Transient reversion of O4+ Galc− oligodendrocyte progenitor development in response to the phorbol ester TPA

Abstract

The physiological importance of protein kinase C during oligodendrocyte progenitor maturation was investigated by analyzing the effects of the protein kinase C activator phorbol 12‐myristate 13‐acetate (TPA) on the morphology, proliferation, and differentiation of oligodendrocytes at sequential stages of development. Monoclonal antibodies A2B5 and O4 were used to identify the A2B5⁺ O4⁻ and the A2B5⁺ O4⁺ galactocerebroside⁻ progenitor stages. Anti‐galactocerebroside and anti‐myelin basic protein were used to identify mature, post‐mitotic oligodendrocytes.
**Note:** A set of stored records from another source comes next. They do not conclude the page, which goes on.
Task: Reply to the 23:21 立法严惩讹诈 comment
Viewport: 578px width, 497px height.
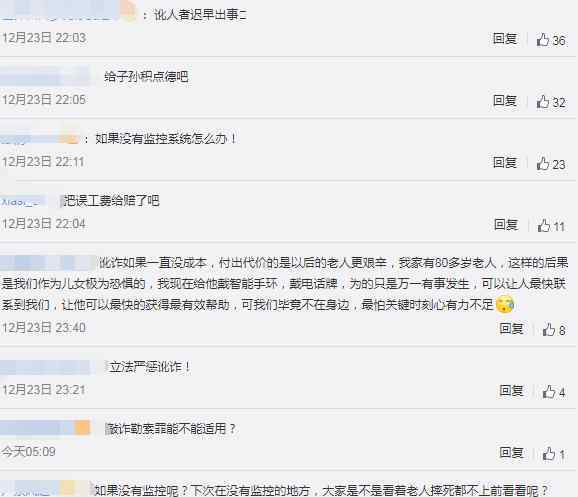Action: click(511, 390)
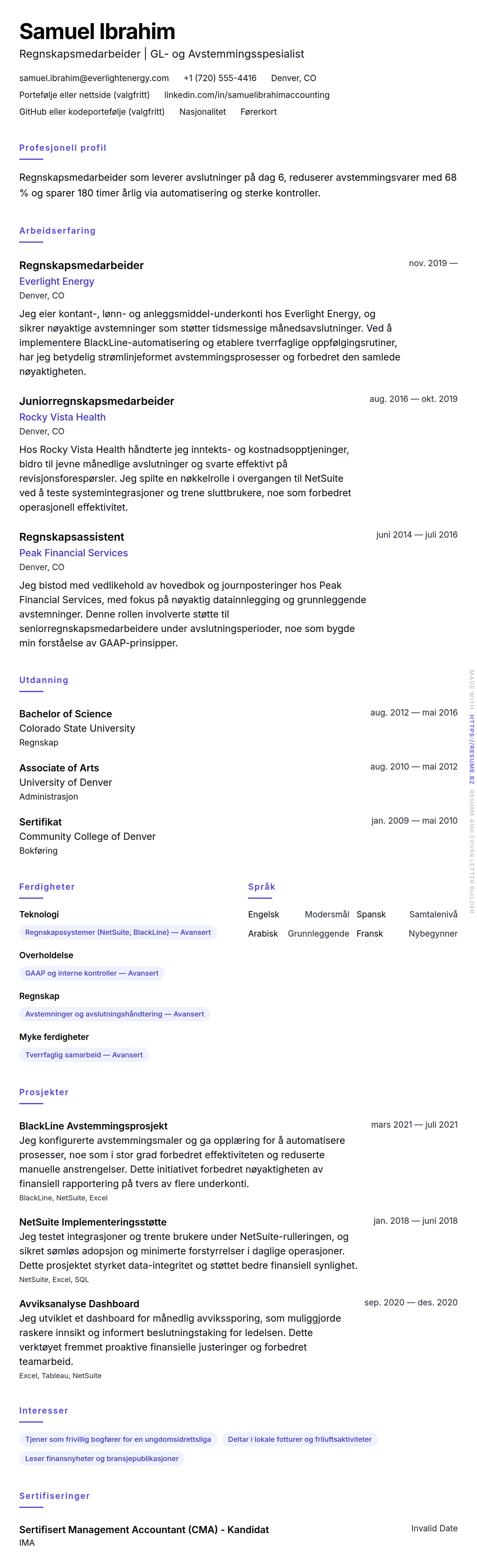Select the GAAP og interne kontroller tag
The image size is (477, 1568).
tap(91, 973)
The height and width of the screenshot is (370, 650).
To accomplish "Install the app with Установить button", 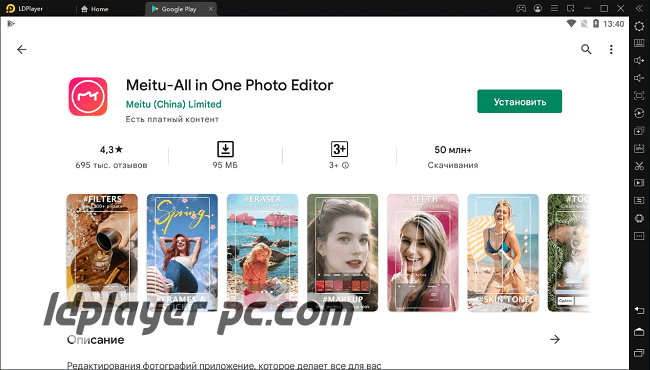I will click(x=519, y=102).
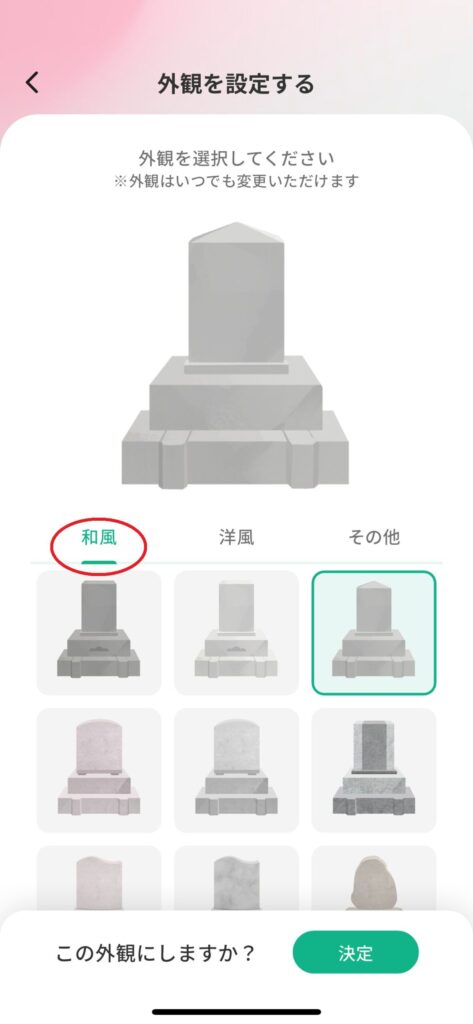Tap the この外観にしますか？ prompt text
473x1024 pixels.
pyautogui.click(x=155, y=953)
Proliferation was measured by bromodeoxyuridine incorporation. Within 24 hr after addition, TPA induced a down‐regulation of the O4 antigen in OL progenitors, and an increase of expression of the intermediate filament protein vimentin, leading to a phenotypic reversion from the vimentin⁻ A2B5⁺ O4⁺ phenotype to the less mature vimentin⁺ A2B5⁺ O4⁻ stage. Concomitantly, TPA induced an increase in the number of bromodeoxyuridine‐labeled oligodendrocyte progenitors and extensive process elongation. The response of O4⁺ progenitors was transient. Even with continued exposure to TPA, by 4 days after TPA addition the reverted cells ceased proliferation, reacquired O4 immunoreactivity, became vimentin‐negative, and began to express galactocerebroside and myelin basic protein, and to display the complex, highly branched morphology characteristic of terminally differentiated oligodendrocytes. These results indicate that modulation of protein kinase C activity by TPA induces a transient reversion of O4⁺ progenitors to less mature O4⁻ cells, causing a transient inhibition of terminal differentiation. The relationship of these data to similar responses of the OL lineage to specific growth factors and implications for remyelination after pathologic injury are discussed.